An asymmetric distributed shared memory model for heterogeneous parallel systems

  • Authors:
  • Isaac Gelado;John E. Stone;Javier Cabezas;Sanjay Patel;Nacho Navarro;Wen-mei W. Hwu

  • Affiliations:
  • Universitat Politecnica de Catalunya, Barcelona, Spain;University of Illinois, Urbana-Champaign, IL, USA;Universitat Politecnica de Catalunya, Barcelona, Spain;University of Illinois, Urbana-Champaign, IL, USA;Universitat Politecnica de Catalunya, Barcelona, Spain;University of Illinois, Urbana-Champaign, IL, USA

  • Venue:
  • Proceedings of the fifteenth edition of ASPLOS on Architectural support for programming languages and operating systems
  • Year:
  • 2010

Quantified Score

Hi-index 0.00

Visualization

Abstract

Heterogeneous computing combines general purpose CPUs with accelerators to efficiently execute both sequential control-intensive and data-parallel phases of applications. Existing programming models for heterogeneous computing rely on programmers to explicitly manage data transfers between the CPU system memory and accelerator memory. This paper presents a new programming model for heterogeneous computing, called Asymmetric Distributed Shared Memory (ADSM), that maintains a shared logical memory space for CPUs to access objects in the accelerator physical memory but not vice versa. The asymmetry allows light-weight implementations that avoid common pitfalls of symmetrical distributed shared memory systems.

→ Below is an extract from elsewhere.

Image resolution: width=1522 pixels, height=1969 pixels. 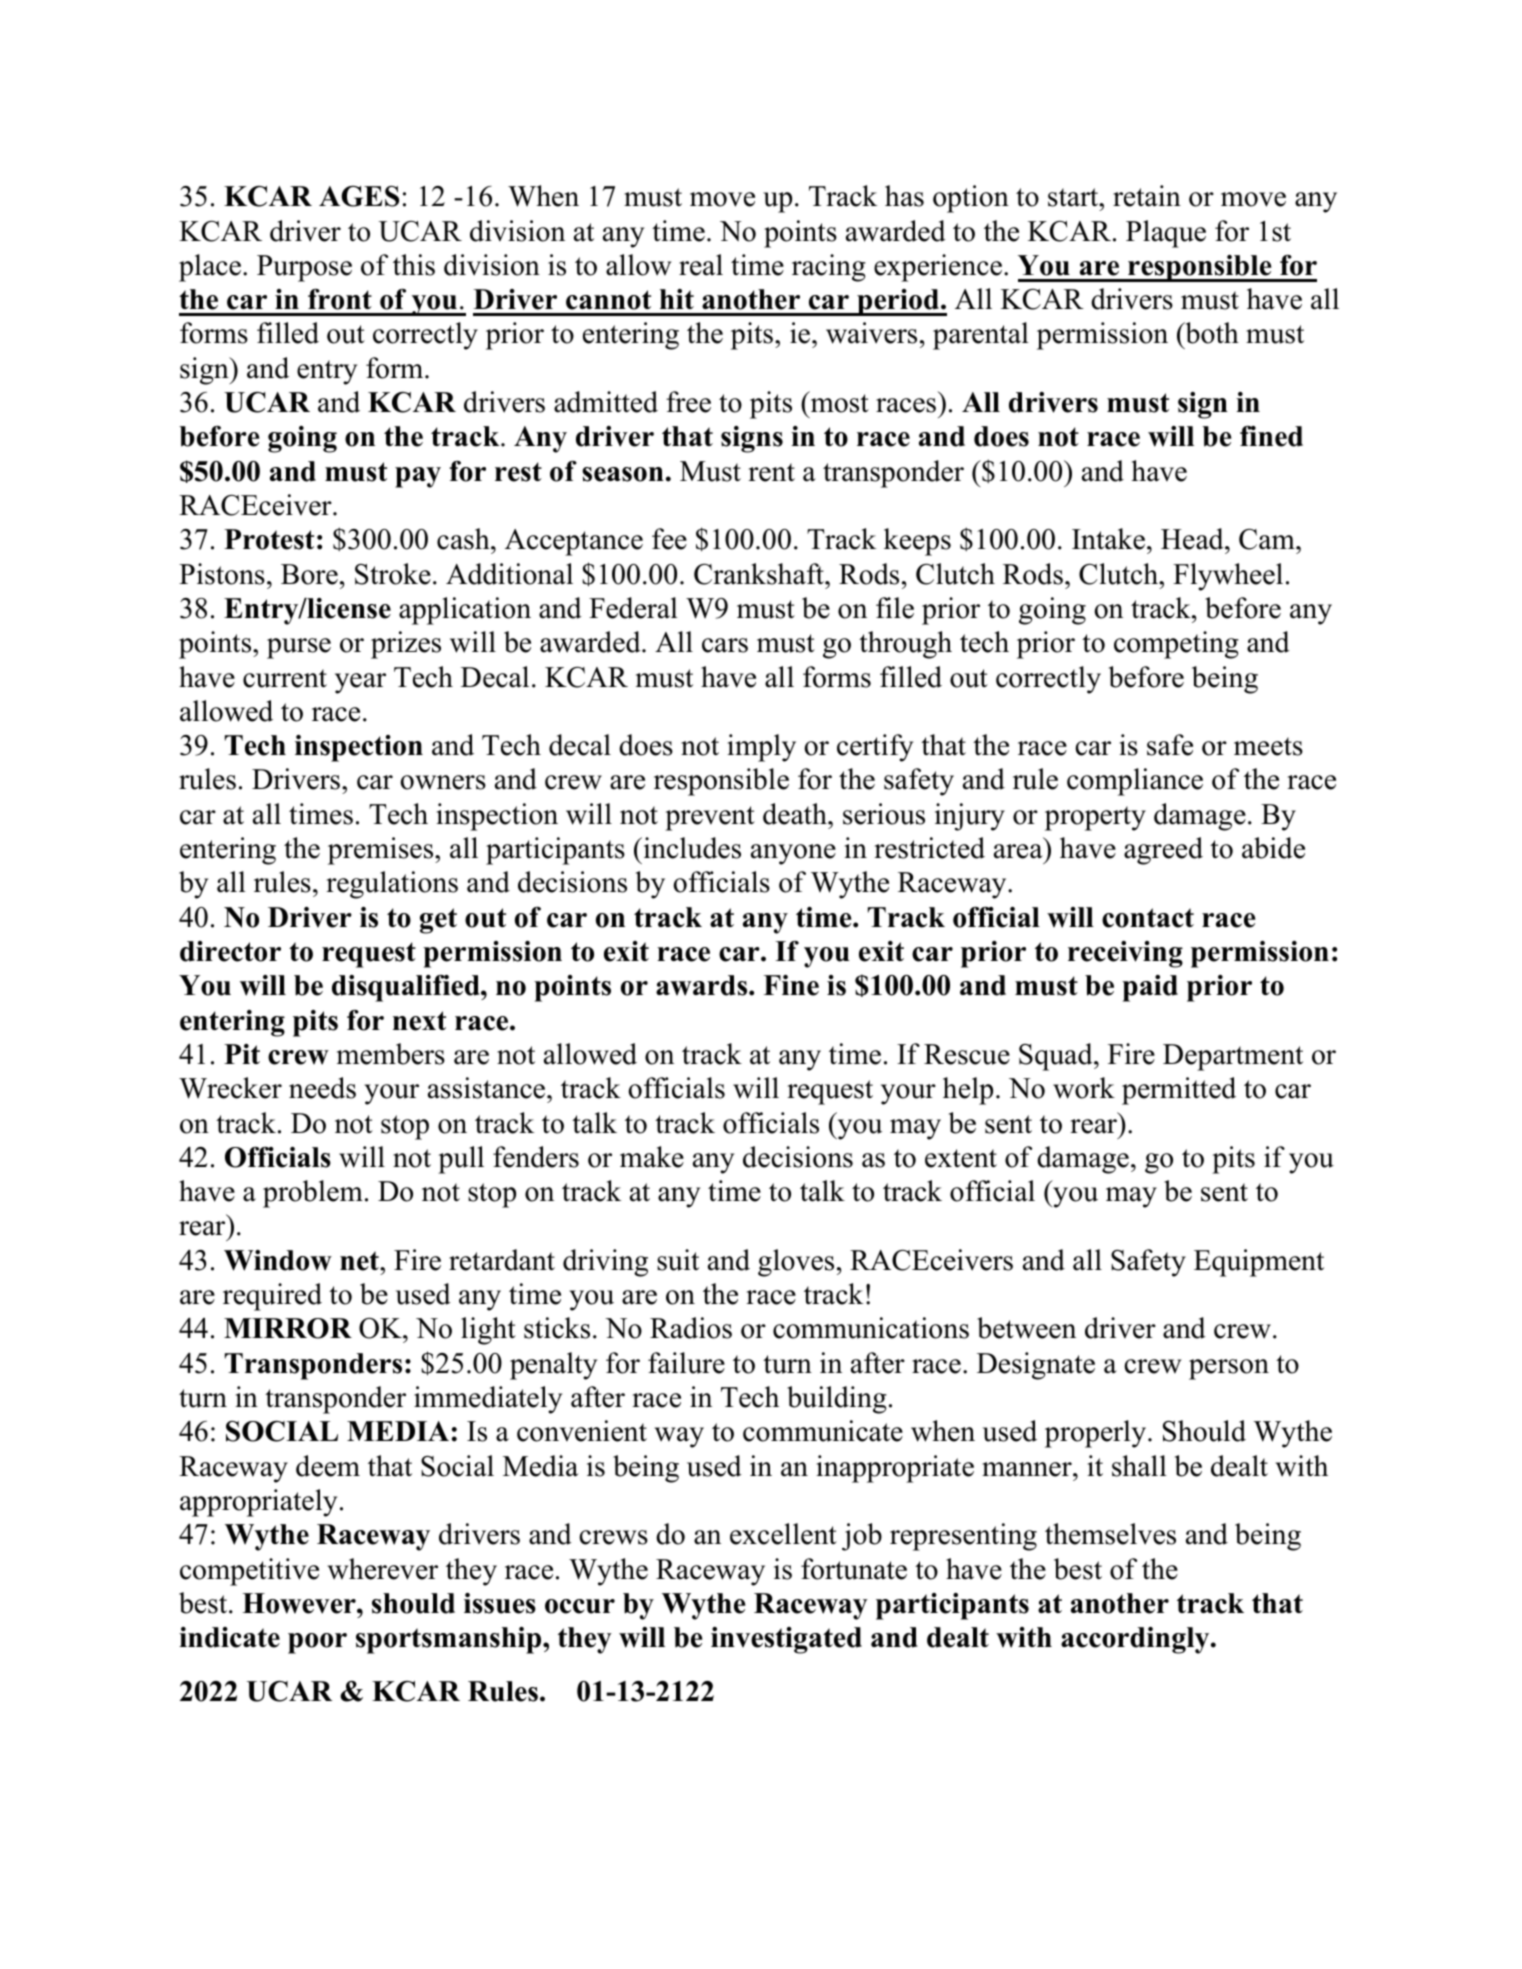 What do you see at coordinates (1179, 1091) in the screenshot?
I see `permitted` at bounding box center [1179, 1091].
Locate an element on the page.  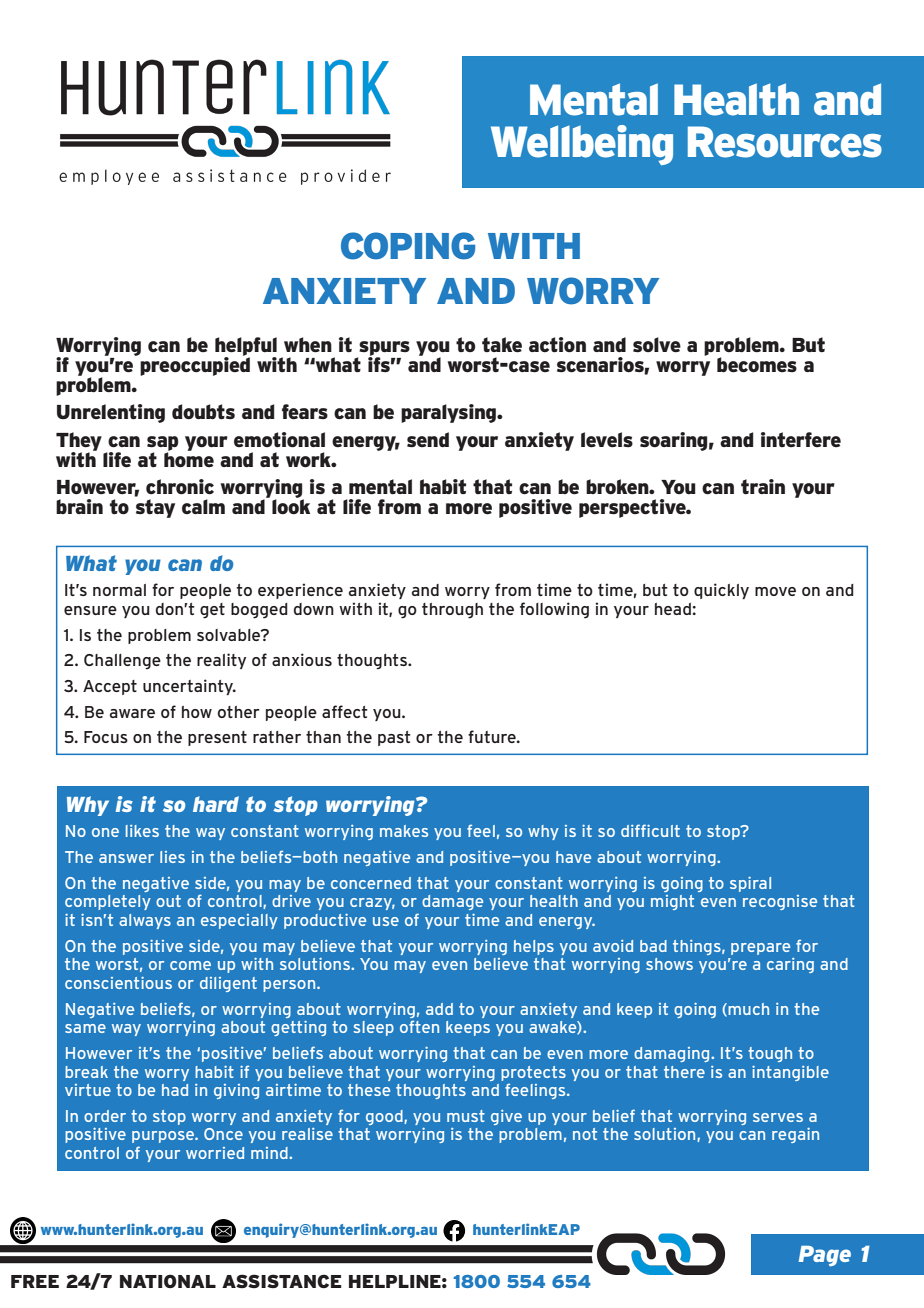
past is located at coordinates (394, 738).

ADSM allows programmers to assign data objects to performance critical methods. When a method is selected for accelerator execution, its associated data objects are allocated within the shared logical memory space, which is hosted in the accelerator physical memory and transparently accessible by the methods executed on CPUs. We argue that ADSM reduces programming efforts for heterogeneous computing systems and enhances application portability. We present a software implementation of ADSM, called GMAC, on top of CUDA in a GNU/Linux environment. We show that applications written in ADSM and running on top of GMAC achieve performance comparable to their counterparts using programmer-managed data transfers. This paper presents the GMAC system and evaluates different design choices. We further suggest additional architectural support that will likely allow GMAC to achieve higher application performance than the current CUDA model.